Goldcrop advice for sowing oilseed rape

It’s not too late to sow Winter Oilseed Rape (WOSR), according to seed suppliers Goldcrop who are concerned that the slow demand for seed to date is an indication that the area of WOSR to be sown for 2014 could be under threat.

According to general manager, Donal Fitzgerald in a statement on its website: “Soil temperatures at present are generally about two to three degrees ahead of normal that will allow crops to get off to a flying start. In addition, land is not at all as wet as last year and the threat of slug attack post-sowing is much reduced following the dry summer. This should allow growers the latitude to extend the sowing window into mid-September this year with a much higher degree of confidence than in 2012″

Many growers are probably disillusioned with the WOSR crop following this past year, he noted.

“A lot of crops experienced problems with poor establishment, pigeon damage and weed infestation, all of which contributed to an overall poor on-farm yield in 2013. However, there were also many high-yielding crops harvested, and these tended to be those that were sown early, established well, and had a decent plant canopy developed coming into the spring.”

This is a key factor in growing a successful crop of WOSR, according to Fitzgerald. “The first six weeks of the WOSR crop is where the foundation of yield is generated. Once the crop is established correctly, then the other crop management practices will fall in to place and with a lower cost. And we know from experience that good yields will follow in such situations”

Key points

There are a few key points Cork-based Goldcrop would like to highlight and which it says arable farmers should consider in the coming two weeks while the opportunity to sow WOSR still exists:

• “The best year for WOSR yields in Ireland was in harvest 2011, and the main reason for that was due to the excellent establishment of crops in autumn 2010. The weather in that summer and autumn period was warm and soil conditions at sowing were also good. Similar conditions now prevail in autumn 2013 thus giving growers an excellent platform to get crops sown and established to maximise the chances of an optimal crop canopy going into the winter.

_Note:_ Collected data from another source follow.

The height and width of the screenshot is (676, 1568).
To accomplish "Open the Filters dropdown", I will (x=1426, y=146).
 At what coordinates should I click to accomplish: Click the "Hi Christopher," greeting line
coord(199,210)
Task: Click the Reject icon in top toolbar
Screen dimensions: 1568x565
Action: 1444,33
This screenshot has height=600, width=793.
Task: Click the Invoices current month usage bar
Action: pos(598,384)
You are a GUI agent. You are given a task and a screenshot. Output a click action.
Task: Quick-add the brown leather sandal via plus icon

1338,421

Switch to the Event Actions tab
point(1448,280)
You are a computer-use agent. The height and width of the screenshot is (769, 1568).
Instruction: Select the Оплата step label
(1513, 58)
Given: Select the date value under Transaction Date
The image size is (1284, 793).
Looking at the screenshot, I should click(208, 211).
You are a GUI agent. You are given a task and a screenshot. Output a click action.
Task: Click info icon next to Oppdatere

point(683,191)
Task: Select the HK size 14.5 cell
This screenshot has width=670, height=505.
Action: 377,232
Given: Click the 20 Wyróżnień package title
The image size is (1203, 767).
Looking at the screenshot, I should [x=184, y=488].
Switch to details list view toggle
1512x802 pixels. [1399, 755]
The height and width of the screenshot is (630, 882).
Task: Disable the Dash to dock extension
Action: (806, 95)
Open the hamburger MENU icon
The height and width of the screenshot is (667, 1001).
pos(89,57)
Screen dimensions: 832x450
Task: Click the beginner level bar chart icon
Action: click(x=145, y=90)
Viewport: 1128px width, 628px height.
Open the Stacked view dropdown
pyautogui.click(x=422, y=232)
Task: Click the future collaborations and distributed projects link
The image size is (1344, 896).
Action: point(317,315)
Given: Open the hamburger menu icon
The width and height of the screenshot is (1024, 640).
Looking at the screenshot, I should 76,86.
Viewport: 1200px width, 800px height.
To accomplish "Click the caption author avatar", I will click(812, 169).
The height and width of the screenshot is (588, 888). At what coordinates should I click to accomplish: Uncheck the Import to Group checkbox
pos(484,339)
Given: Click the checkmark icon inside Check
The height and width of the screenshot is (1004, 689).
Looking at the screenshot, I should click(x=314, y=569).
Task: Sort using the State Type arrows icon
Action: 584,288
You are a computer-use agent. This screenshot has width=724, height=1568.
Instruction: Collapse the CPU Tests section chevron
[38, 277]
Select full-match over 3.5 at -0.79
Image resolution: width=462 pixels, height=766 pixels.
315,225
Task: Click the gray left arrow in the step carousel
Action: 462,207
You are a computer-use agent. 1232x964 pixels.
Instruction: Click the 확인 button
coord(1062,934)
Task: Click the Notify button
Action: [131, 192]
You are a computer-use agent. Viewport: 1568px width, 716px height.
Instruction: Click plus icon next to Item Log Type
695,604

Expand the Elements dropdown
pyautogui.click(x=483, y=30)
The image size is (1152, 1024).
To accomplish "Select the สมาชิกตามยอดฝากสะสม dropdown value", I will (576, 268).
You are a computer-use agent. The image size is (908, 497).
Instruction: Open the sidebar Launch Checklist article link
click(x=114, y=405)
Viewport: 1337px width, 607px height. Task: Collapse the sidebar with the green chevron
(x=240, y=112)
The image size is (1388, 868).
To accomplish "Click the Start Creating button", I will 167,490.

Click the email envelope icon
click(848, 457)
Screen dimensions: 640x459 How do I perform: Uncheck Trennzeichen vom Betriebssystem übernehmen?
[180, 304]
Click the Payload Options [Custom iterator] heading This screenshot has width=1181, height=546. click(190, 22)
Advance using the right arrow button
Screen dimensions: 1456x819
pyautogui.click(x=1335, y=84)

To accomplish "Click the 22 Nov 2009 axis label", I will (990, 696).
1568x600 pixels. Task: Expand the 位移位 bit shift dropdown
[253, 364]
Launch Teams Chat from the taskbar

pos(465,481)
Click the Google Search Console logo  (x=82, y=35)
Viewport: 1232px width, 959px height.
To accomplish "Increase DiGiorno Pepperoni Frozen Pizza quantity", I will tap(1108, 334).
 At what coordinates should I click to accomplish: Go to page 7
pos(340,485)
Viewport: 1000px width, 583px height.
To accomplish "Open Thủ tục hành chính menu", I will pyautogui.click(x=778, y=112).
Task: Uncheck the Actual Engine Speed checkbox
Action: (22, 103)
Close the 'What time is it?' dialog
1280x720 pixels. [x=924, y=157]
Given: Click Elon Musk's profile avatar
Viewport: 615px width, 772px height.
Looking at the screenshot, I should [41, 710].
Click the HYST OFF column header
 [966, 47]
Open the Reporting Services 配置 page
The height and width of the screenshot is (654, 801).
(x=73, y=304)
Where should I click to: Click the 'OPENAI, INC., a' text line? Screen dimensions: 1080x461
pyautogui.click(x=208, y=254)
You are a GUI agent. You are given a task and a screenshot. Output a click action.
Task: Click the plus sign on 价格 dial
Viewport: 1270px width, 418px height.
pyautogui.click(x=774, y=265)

• “The forward price on offer today for rape sold next harvest is approx €350 per tonne @ 9 per cent. Growers should be targeting a yield of 1.8 – 2.0 tonnes per acre which at the above price would leave a net margin of €140 – €210 per acre. This level of margin is competitive against many alternatives, but it also shows that a high yield is of key importance. Proper crop establishment is the key building block needed to deliver that high yield.

• “Cereal yields following WOSR are significantly higher than from a continuous cereal rotation, and it is important to think about the long-term rotation on farm rather than short-term experiences from the previous harvest.

• “Other combinable break crop options are more limited. Both spring beans and oats have a defined and limited market, but there is plenty of scope for expansion in the supply of WOSR.

According to Goldcrop, for anyone that is sowing WOSR in the coming weeks, it is important to choose a variety that is proven to give a reliable performance under Irish conditions, and also that has good lodging resistance for an easy harvest. Top varieties available in 2013 are Sensation, Osprey, Excalibur and DK-Extrovert.